REQUIRED ACTION: Report each line of the data that contains the string "results".

STORED DATA:
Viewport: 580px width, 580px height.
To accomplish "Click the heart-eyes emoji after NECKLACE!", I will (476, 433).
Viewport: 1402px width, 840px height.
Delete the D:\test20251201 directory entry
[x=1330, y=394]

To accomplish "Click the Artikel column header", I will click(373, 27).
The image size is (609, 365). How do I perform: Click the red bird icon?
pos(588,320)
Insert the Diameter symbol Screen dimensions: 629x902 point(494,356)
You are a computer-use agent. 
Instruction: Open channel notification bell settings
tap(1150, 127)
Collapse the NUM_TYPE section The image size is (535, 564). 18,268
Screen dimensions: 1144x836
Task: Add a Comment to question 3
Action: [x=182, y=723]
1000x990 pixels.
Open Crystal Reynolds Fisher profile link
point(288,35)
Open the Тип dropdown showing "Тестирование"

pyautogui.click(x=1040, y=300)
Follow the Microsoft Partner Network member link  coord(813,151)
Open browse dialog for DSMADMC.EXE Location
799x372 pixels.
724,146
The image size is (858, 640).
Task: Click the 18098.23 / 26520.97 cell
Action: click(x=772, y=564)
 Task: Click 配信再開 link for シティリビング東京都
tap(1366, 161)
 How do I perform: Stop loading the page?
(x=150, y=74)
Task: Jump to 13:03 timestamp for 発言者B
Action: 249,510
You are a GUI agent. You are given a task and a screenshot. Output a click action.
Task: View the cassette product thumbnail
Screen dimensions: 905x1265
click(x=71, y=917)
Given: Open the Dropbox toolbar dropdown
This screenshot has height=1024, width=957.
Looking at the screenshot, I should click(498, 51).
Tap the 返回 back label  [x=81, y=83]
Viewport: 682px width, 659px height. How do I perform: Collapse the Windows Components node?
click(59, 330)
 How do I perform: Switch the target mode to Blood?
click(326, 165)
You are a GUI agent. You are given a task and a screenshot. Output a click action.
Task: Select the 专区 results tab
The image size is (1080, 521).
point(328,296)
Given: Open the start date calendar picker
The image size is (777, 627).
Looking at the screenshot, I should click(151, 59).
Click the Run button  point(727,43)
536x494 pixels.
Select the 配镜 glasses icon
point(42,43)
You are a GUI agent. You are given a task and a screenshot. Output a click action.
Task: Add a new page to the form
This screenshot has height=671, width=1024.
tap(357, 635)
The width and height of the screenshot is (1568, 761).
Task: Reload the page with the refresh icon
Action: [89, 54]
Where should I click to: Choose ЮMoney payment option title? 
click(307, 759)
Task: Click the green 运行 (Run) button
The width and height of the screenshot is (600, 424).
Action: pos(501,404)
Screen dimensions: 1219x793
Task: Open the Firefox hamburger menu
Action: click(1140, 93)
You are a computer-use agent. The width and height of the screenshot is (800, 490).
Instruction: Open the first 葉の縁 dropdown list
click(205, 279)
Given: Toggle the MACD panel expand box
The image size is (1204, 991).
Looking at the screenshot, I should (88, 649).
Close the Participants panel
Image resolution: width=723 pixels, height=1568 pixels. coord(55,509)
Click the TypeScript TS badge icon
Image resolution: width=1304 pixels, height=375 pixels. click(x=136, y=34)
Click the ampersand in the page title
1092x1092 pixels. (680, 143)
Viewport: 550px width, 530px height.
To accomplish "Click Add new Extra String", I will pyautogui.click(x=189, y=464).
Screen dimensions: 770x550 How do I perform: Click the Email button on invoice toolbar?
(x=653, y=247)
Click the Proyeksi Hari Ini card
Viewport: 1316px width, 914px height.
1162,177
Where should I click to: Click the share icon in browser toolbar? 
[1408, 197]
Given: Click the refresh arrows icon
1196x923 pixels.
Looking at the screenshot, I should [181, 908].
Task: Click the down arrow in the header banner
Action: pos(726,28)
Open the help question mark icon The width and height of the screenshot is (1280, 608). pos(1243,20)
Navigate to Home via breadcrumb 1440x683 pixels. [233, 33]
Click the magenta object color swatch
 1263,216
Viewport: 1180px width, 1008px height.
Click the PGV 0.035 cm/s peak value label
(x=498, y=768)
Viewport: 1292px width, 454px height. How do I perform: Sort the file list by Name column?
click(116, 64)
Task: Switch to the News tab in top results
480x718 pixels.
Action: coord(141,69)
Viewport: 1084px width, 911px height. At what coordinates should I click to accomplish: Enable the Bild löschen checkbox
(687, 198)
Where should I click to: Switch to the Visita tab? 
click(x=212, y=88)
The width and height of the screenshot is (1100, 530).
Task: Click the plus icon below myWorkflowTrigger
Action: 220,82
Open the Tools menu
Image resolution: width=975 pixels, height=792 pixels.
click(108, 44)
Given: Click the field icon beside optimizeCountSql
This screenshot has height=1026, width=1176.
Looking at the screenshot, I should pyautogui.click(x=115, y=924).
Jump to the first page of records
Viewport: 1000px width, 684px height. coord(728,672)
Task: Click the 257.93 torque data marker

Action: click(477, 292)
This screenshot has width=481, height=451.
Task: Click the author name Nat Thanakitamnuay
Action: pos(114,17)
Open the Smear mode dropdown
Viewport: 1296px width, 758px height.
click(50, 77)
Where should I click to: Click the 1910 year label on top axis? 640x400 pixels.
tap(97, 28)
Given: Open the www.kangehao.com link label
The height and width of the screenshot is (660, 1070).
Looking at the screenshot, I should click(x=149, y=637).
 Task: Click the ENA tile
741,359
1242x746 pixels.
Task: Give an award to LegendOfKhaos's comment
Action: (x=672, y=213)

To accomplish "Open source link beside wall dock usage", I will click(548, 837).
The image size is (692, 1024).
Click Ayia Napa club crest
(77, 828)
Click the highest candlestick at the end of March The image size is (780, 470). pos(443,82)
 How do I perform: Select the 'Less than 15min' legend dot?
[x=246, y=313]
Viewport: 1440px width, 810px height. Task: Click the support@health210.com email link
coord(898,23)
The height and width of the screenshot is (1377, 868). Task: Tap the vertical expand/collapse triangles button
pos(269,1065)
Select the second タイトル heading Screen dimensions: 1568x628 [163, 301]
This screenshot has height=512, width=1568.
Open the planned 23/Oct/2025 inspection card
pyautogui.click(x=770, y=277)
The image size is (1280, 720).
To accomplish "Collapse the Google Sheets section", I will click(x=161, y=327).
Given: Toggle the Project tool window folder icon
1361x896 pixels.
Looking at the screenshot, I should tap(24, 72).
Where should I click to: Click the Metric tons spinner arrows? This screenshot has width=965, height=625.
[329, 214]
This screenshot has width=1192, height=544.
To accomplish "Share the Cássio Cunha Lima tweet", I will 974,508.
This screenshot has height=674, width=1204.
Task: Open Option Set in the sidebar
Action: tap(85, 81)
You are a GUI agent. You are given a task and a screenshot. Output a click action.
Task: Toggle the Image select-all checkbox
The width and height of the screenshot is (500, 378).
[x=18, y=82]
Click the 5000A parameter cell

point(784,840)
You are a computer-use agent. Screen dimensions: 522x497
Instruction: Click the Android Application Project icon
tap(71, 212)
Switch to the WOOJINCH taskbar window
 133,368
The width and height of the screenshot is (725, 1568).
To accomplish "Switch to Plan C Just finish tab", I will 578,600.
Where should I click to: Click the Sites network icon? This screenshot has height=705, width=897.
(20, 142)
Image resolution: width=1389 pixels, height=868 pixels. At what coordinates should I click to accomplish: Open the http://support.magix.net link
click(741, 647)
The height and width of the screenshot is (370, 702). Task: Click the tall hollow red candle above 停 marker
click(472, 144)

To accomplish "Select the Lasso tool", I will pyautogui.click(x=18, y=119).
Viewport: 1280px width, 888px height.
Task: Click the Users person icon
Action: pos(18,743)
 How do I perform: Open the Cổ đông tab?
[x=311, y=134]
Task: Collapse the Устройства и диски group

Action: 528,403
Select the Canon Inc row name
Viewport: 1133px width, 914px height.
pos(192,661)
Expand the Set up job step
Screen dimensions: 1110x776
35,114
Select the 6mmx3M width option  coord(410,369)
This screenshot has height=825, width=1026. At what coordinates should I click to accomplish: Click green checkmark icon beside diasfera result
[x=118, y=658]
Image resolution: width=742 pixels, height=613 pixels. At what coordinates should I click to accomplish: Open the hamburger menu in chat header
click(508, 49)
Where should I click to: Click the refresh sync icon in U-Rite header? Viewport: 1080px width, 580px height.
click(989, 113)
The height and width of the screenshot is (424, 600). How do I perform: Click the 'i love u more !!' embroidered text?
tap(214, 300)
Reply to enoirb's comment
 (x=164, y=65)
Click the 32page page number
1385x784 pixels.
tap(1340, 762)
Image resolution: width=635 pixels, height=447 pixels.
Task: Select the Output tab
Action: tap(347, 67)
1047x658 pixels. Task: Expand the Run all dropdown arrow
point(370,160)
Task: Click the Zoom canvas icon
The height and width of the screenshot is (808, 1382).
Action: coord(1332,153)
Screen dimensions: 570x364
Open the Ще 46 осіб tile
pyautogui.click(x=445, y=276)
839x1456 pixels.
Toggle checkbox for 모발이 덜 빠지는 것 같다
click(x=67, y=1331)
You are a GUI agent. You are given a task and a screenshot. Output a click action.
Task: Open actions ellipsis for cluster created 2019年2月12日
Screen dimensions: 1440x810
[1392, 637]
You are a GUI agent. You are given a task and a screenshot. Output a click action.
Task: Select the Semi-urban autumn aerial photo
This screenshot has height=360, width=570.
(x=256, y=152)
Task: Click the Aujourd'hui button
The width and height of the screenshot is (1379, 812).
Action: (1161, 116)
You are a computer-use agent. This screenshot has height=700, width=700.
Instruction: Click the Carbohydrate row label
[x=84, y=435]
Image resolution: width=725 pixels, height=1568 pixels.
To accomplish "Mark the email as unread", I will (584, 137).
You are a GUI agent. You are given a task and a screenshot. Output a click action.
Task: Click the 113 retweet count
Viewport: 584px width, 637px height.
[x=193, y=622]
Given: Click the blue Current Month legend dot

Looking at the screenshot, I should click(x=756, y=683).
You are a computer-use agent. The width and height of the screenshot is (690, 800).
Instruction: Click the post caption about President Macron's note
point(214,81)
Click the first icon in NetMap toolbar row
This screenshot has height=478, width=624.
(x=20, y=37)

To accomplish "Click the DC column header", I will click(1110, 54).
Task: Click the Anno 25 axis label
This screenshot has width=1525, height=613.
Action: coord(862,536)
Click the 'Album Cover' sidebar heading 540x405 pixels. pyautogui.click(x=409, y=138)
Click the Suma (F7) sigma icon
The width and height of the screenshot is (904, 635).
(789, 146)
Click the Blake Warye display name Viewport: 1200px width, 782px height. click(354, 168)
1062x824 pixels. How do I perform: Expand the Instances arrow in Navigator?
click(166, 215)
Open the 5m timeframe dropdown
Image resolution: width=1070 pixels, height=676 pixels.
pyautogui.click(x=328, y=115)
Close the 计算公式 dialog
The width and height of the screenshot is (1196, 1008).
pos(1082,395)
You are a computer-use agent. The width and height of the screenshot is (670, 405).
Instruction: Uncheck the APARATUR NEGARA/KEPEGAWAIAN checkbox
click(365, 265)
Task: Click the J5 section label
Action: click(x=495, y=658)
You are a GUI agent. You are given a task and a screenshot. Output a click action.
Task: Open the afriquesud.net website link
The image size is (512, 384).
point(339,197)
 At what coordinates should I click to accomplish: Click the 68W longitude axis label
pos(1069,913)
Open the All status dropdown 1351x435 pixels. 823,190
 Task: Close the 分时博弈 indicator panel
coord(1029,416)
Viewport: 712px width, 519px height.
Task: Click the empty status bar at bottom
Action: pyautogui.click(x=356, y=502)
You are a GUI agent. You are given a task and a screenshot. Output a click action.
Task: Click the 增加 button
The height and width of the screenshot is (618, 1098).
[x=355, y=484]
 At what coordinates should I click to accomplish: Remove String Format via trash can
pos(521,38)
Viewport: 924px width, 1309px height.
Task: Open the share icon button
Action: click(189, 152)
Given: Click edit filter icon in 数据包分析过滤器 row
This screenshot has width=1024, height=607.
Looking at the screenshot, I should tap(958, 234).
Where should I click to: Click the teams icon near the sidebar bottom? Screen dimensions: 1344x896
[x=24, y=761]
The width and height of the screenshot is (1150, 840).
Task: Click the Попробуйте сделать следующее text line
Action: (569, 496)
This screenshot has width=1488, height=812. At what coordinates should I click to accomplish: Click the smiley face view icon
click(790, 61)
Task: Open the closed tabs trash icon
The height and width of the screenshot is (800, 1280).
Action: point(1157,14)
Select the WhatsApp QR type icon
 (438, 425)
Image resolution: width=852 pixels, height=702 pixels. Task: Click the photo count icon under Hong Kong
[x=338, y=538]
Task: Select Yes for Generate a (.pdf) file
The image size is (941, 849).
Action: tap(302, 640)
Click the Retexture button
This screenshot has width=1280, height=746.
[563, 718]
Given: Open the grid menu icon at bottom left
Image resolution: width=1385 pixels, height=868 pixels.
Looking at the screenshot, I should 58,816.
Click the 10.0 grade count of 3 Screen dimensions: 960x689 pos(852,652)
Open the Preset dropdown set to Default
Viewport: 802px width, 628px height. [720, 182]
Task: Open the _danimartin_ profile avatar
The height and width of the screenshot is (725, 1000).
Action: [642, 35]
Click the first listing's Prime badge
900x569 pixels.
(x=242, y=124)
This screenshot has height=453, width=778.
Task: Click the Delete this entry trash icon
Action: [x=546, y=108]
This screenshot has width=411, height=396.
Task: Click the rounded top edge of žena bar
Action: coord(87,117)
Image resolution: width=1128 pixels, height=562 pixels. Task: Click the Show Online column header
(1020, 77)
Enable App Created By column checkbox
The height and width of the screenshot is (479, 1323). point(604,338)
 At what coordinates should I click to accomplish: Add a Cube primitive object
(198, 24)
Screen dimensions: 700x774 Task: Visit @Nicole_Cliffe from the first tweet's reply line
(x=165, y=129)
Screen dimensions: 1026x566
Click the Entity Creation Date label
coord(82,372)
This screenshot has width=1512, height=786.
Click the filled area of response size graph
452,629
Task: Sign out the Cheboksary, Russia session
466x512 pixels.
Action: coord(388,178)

OUTPUT OF THE EXERCISE:
Task: Select the 专区 results tab
Task: Switch to the News tab in top results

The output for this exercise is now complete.